We had a simple strategy to accomplish these goals -- heeding the wisdom of the American people, reaching out to win bipartisan majorities in Congress, and calling for a vote. That's putting progress over partisanship. Results should have been a strong record of legislative achievement. But time and again, rather than listening to the voices of the American people and responding to the bipartisan calls within the Congress, the Republican leadership has bowed to the demands of special interests.

On every single issue we have worked in good faith to craft compromises that were good for the American people. And when Democrats and Republicans have worked together we have actually made real progress. We won new investments for our inner cities, rural communities and Native American communities, and 79,000 new housing vouchers for families climbing their way out of poverty. We increased our investment in a clean environment and doubled our funds for land conservation. We enacted the largest one-year increase ever requested for Veterans Affairs and the largest increase in the history of the National Science Foundation. And we met our historic commitment to debt relief for developing countries.

Just last Sunday we reached bipartisan agreement on an education budget that would have been a tremendous achievement for our children. But under orders from their special interest, the Republican leadership cancelled the compromise we had reached with the Republican congressional negotiators. So unless we keep fighting, there will be no funds for school construction, no more progress toward cutting class size by hiring 100,000 new qualified teachers, no new investment in teacher quality, no new funding to strengthen accountability, turn around failing schools, double the number of children served in after-school programs. That is wrong. So we must keep working to make it right.
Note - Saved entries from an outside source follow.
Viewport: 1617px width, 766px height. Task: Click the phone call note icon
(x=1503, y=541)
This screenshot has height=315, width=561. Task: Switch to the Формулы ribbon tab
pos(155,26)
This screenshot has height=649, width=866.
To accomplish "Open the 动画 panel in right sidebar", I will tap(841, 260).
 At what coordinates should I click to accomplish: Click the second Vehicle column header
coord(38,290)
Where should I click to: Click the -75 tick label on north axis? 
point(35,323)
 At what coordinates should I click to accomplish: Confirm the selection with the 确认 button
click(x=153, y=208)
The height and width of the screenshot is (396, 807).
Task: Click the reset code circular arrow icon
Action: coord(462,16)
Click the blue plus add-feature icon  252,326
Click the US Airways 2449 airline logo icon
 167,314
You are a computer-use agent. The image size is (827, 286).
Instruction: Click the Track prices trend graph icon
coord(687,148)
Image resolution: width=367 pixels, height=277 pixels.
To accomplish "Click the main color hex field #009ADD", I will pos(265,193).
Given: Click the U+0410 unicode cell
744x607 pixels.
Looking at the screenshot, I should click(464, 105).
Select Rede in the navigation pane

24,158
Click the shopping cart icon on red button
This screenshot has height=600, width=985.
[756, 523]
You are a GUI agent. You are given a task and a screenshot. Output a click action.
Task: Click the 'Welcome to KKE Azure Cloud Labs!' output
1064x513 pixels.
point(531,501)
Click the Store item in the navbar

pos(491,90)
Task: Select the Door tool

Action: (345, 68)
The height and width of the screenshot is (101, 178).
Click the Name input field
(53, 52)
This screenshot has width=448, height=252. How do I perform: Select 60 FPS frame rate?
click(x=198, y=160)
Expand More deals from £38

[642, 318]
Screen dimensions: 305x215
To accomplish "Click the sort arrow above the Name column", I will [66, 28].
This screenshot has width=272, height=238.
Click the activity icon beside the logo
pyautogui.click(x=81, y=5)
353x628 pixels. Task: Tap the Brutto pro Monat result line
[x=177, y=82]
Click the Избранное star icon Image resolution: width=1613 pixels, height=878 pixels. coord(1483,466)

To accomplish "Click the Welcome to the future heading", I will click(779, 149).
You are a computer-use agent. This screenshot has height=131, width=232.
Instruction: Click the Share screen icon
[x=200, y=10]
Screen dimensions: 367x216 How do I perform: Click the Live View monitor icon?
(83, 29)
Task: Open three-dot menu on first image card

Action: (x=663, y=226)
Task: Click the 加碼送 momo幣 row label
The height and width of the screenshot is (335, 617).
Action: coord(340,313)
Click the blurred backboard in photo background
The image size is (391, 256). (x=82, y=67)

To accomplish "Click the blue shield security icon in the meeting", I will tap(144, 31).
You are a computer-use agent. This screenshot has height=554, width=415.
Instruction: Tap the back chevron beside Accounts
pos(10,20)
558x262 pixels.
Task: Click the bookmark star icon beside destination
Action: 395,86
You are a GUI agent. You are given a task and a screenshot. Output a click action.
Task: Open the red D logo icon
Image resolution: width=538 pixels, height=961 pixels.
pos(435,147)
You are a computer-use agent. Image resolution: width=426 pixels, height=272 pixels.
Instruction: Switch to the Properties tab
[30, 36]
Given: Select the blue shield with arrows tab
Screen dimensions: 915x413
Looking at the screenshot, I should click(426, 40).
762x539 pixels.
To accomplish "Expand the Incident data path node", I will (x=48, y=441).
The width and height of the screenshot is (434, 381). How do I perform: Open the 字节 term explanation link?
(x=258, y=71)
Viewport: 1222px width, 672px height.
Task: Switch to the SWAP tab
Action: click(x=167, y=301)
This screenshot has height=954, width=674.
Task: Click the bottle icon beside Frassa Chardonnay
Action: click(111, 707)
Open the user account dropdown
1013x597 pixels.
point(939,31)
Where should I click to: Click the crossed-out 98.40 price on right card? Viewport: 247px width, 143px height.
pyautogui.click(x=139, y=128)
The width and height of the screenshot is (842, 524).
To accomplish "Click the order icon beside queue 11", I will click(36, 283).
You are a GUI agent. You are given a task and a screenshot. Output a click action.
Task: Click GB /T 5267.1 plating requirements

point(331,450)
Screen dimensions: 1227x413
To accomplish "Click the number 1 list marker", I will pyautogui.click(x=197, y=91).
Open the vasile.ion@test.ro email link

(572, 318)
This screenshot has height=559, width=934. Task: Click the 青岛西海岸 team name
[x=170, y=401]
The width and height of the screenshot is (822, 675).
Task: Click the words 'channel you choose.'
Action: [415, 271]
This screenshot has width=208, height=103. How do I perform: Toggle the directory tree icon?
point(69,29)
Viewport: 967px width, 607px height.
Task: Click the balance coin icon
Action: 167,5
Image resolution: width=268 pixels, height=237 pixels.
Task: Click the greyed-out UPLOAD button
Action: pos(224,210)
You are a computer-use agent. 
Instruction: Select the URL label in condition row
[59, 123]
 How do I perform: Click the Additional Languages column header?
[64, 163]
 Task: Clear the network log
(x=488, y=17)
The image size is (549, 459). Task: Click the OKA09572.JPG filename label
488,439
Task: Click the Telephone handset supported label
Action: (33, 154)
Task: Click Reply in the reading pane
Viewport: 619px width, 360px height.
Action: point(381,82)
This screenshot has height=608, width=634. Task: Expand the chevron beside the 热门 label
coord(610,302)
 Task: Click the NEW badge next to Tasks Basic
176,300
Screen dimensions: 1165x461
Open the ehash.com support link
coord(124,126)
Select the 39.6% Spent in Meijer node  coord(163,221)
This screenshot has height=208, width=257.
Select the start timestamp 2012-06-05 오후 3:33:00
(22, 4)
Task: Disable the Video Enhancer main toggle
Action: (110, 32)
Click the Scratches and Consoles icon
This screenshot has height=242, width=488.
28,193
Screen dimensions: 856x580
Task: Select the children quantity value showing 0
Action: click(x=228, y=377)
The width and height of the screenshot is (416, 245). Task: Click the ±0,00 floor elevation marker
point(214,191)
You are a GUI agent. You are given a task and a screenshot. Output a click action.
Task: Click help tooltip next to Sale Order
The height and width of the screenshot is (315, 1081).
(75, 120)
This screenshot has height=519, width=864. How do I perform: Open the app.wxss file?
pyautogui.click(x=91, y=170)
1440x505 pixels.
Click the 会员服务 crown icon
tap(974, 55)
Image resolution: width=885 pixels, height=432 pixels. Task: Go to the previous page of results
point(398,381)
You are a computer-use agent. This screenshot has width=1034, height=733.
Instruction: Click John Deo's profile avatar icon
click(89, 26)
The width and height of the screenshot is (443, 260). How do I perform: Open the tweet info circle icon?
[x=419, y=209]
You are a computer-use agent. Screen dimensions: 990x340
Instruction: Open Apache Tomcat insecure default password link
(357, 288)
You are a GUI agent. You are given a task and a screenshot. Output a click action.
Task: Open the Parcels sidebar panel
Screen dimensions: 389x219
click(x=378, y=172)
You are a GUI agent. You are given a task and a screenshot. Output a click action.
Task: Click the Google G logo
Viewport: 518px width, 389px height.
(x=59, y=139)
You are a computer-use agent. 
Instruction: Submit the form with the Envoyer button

We built a bipartisan coalition to strengthen Medicare and Medicaid by expanding coverage for children with disabilities, Americans moving from welfare to work, and pregnant women and children who are legal immigrants. But the Republican leadership rejected these proposals in favor of a massive give-away to HMOs -- tens of billions of dollars without taking adequate care of these vulnerable populations, or adequately compensating the teaching in rural hospitals, home health agencies, and other providers who serve our people. Before this year is out, we must resolve this matter, finally and fairly.

The leadership says they didn't have time to complete the budget. But they wasted no time in blocking fair treatment for Latino immigrants, in blocking common-sense gun safety legislation, in trying to stop new worker safety rules, in filing the spending bills -- filling the spending bills they did pass with political election year pork.

One thing should be clear: the lack of progress in this Congress was not a failure of bipartisanship. On raising the minimum wage, a real patients' bill of rights, hate crimes legislation, campaign finance reform, school construction, new markets legislation for the areas still not touched by our prosperity -- on every single one of these issues we had bipartisan majorities, Republicans and Democrats, ready to pass them. But the Republican leadership and their special interest allies, unfortunately, still had the power to kill them.

It is unfortunate that their leadership failed to deliver on so much that was within our grasp. But the fight is not over. The American people expect us to finish the job they sent us here to do, and when the Republican leadership comes back after the election, I hope we are ready to work together -- and they are ready to work together -- to meet that challenge. I am ready. We've done a lot of good, but there's too much left undone; too much that a majority of both parties support.

So thanks for your efforts. Let's go out and let the American people have their say, and we'll come back and go to work after the election. Thank you very much. (Applause.)